Couplage entre rhéologie, ségrégation, fracture dans les écoulements granulaires
Contacts : Riccardo Artoni, Patrick Richard
Les procédés associés aux écoulements granulaires impliquent souvent des phénomènes tels que l'agglomération et la fracture des particules.
Ces matériaux sont intrinsèquement polydisperses, et donc, aux mécanismes cités ci-dessus , peut s’ajouter un transport préférentiel en fonction de la taille des particules (ségrégation). L’occurrence de tout ou partie de ces phénomènes peut être souhaitée (granulation, broyage, tri) ou redoutée (attrition lors du mélange, blocage des silos, séparation des produits). Les aspects critiques pour la modélisation sont (1) la généralité des lois de comportement, c'est-à-dire leur validité dans des géométries réalistes (et en particulier en présence d’une localisation du cisaillement), et la prise en compte (2) de la polydispersité et de la ségrégation qui en découle, (3) de la cohésion entre particules (qui est plus élevée pour les particules fines ou humides), (4) de la possibilité d'une évolution granulométrique par exemple par la fracture des grains.
Afin de construire une modélisation complète, nous travaillons, à travers d'expériences et simulations numériques, sur l'auto-diffusion induite par l'écoulement (collaboration avec Jim Jenkins, Cornell, USA, et Michele Larcher, Univ. Bolzano, IT), l'interaction entre écoulement confiné et ségrégation (collaboration avec A. Santomaso, Univ. Padova, IT), l'effet de la cohésion et le couplage avec le changement de taille (projet ANR PRCI MoNoCoCo 2021-2024 en collaboration avec Fuling Yang de NTU, Taiwan).
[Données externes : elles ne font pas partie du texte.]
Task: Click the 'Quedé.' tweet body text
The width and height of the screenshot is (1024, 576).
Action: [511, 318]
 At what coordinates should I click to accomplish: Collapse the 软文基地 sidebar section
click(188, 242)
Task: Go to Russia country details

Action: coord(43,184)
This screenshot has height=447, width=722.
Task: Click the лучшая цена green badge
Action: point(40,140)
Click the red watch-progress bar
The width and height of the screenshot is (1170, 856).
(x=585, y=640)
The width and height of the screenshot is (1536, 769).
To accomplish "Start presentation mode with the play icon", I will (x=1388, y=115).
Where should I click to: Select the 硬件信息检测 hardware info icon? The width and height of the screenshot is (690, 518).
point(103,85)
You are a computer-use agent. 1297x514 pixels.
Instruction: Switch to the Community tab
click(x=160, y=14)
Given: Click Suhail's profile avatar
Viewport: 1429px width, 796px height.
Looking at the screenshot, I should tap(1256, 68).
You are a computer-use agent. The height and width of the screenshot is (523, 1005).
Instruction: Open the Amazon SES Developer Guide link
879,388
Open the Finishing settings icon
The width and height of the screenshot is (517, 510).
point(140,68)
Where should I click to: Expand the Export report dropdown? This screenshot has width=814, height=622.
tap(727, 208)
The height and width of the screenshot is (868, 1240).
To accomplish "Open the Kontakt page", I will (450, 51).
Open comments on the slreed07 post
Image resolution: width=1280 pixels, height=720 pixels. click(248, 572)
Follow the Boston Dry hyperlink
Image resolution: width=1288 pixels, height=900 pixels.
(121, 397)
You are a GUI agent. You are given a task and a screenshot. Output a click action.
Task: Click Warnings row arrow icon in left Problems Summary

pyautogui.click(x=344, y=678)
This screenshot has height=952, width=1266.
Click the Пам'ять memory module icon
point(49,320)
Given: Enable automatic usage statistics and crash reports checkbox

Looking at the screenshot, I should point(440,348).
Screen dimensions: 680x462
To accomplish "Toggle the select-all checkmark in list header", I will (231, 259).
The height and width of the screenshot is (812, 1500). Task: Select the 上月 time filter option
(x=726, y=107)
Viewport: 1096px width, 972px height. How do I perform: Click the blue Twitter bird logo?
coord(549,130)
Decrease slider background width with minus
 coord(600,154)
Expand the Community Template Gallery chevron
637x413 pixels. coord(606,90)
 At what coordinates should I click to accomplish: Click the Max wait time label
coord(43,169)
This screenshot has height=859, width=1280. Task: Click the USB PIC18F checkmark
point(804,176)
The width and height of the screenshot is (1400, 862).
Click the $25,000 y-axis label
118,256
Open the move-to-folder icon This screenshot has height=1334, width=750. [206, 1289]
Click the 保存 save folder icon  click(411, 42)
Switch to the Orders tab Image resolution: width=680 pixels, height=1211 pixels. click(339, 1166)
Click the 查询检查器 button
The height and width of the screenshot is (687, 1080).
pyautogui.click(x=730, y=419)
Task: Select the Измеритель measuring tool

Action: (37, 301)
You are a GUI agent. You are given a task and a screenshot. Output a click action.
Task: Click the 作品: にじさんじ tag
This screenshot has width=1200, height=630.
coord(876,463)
Rhéologie des matériaux granulaires : application aux satellites de glace
Contacts : Riccardo Artoni, Patrick Richard, Bogdan Cazacliu
Le projet GRIM (Granular Rheology and Segregation in Icy Moons, 2020-2024) est une collaboration entre GPEM et le Laboratoire de Planétologie et Géodynamique de Nantes (LPG UMR 6112), financé par la région Pays de la Loire dans le cadre de l'AAP "Paris scientifiques". Le projet vise à appliquer les méthodes utilisées au GPEM (expériences modèles, simulation numerique discrète) pour étudier et décrire les matériaux granulaires aux problématiques du LPG sur la dynamique des corps glacés du système solaire, notamment le comportement en surface (poudres de glace) et des intérieurs.

Malaxage des pâtes granulaires
Evolution structurelle et cinématique d’une pâte granulaire lors du malaxage, application aux bétons
Contacts : Bogdan Cazacliu, Nicolas Roquet, Riccardo Artoni
La formation sous agitation d’une suspension granulaire est principalement étudiée dans la littérature en se limitant à l’analyse du mélange d’une pâte, car on focalise sur le procédé incorporant une poudre dans un liquide agité. Le procédé inverse, introduisant un liquide sur un mélanges granulaire « sec », est quant à lui très peu analysé. Nous avons proposé un modèle phénoménologique de la structuration complexe et évolutive des pâtes formées par incorporation d’un liquide dans un solide granulaire [Cazacliu 2008]. Ces mécanismes impliquent des états capillaires transitoires dont les caractéristiques d'évolution sont encore mal connues au niveau théorique. On peut cependant déterminer ces caractéristiques en situation réelle, en suivant l’évolution de mesures dans le mélangeur, pendant le temps de mélange. Une mesure particulièrement utile est celle de la puissance de mélange (« Wattmètre »), mais d’autres capteurs, à hyper fréquence (d’humidité à « micro-ondes »), résistifs, force de traînée (pâles instrumentés, « Viscoprobe »), optiques ont été utilisés pour mieux comprendre les mécanismes de mélange, l’influence de la formulation, celle du système d’agitation ou encore celle de la séquence de mélange. Pour partie, on utilise des capteurs existants, mais qu’on propose d’utiliser différemment. Pour d’autres, de prototypes de capteurs ont été développés spécifiquement.
Un banc d’essais (centrale à béton à échelle industrielle, fortement instrumentée) est disponible pour le volet expérimental de cette recherche, mais les expérimentations sont également menées à l’échelle du laboratoire et sur des sites de production réels.
L’étude de la cinétique dans le mélangeur s’est appuyée sur des mesures en ligne dans le malaxeur mais également sur des simulations obtenues par le code de calcul Flomix, développé par le laboratoire, pouvant prendre en compte des écoulements complexes des fluides à seuil.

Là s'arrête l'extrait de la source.